Illustration : « FAQ Frequently Asked Questions 46/365 ». Crédits : airpix, 2017 (certains droits réservés.)
L’édition africaine reste, curieusement, un sujet qui suscite bien des questionnements généraux, parfois naïfs. Jamais inutiles cependant, si l’on prend un peu le temps d’y réfléchir. Après tout, ne devrions-nous pas déjà oublier le terme « d’édition africaine » mais plutôt parler « d’édition camerounaise », « édition nigériane », « édition algérienne », etc. ? Alors que la foire du livre de Francfort s’ouvre aujourd’hui même, laissant les éditeurs africains dans l’ombre de la littérature francophone publiée en France, j’ai pensé qu’il pourrait être intéressant de proposer une forme de Foire Aux Questions et de tenter d’y apporter des éléments de réponse, du moins à la hauteur de mon point de vue. Cette FAQ est publiée en série sur EditAfrica. Troisième touche.
Question : les pouvoirs publics en Afrique soutiennent-ils le développement de l’industrie du livre sur place ?
Bien sûr, même si les engagements et les investissements varient évidemment d’un pays à l’autre. Je ne vais pas généraliser et je ne saurai faire une analyse au cas par cas des politiques culturelles à travers tout le continent.

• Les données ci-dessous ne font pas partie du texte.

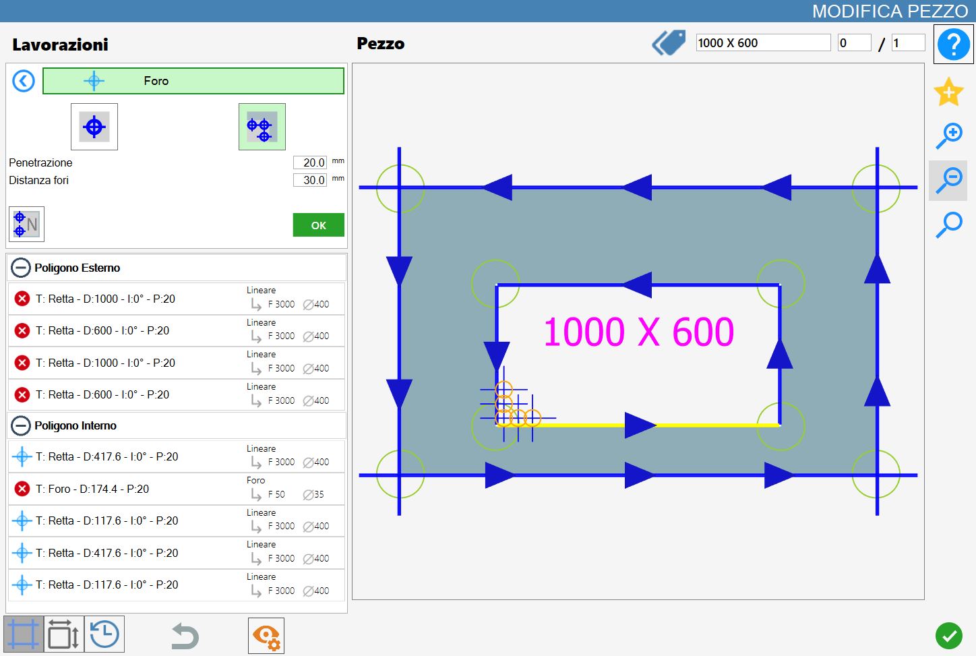This screenshot has height=656, width=976.
Task: Add to favorites with star icon
Action: 948,92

Dans les années 1970, l’Unesco avait d’ailleurs développé un observatoire des politiques culturelles en Afrique, mais comme souvent avec l’Unesco, il y a un problème de continuité et cette initiative est depuis longtemps terminée. Pour prendre le seul exemple du Cameroun que j’ai étudié, il y a souvent un souci de moyens et de pérennité plus que de volonté. L’actuel directeur du livre au Cameroun est issu de la filière éditoriale, il a participé à l’essor d’une édition de jeunesse dans le pays au milieu des années 2000. Au début des années 2000, c’est une filière de formation en métiers de l’édition qui a été développée à Yaoundé (à l’ESSTIC). Au début des années 90 s’y sont tenus des États généraux de la culture, avec la mise sur papier d’une décentralisation culturelle basée sur un modèle strictement camerounais. Entre la fin des années 70 et le début des années 80, le Cameroun a soutenu avec le support de l’Unesco le développement d’un centre organisant formations, diffusion, échanges et coéditions entre des éditeurs de tout le continent (le CREPLA). Dans les années 60, le Cameroun a intégré des structures littéraires et éditoriales à l’intérieur de sa construction nationale (je pense ici à la légendaire revue Abbia et aux extraordinaires éditions Clé, en particulier). Mais souvent, les projets ont fait long feu, faute de continuité des politiques culturelles, des instances et de leur renouvellement. Concernant le Cameroun, il y a aussi la question posée par la frontière entre les régions francophones et anglophones, qui se répercute sur les échanges entre les éditeurs de ces deux régions linguistiques et ne facilite pas une coordination éditoriale, lorsque le bilinguisme de la production du livre camerounais devrait lui conférer une dimension internationale quasi unique. Ce n’est pas un hasard si Wole Soyinka ou Sony Labou Tansi ont été publiés au Cameroun mais aujourd’hui, l’édition camerounaise n’a plus cette même attractivité, et ce n’est pas faute de qualité éditoriale, au contraire.
Question : existe-t-il un « néocolonialisme littéraire francophone » ?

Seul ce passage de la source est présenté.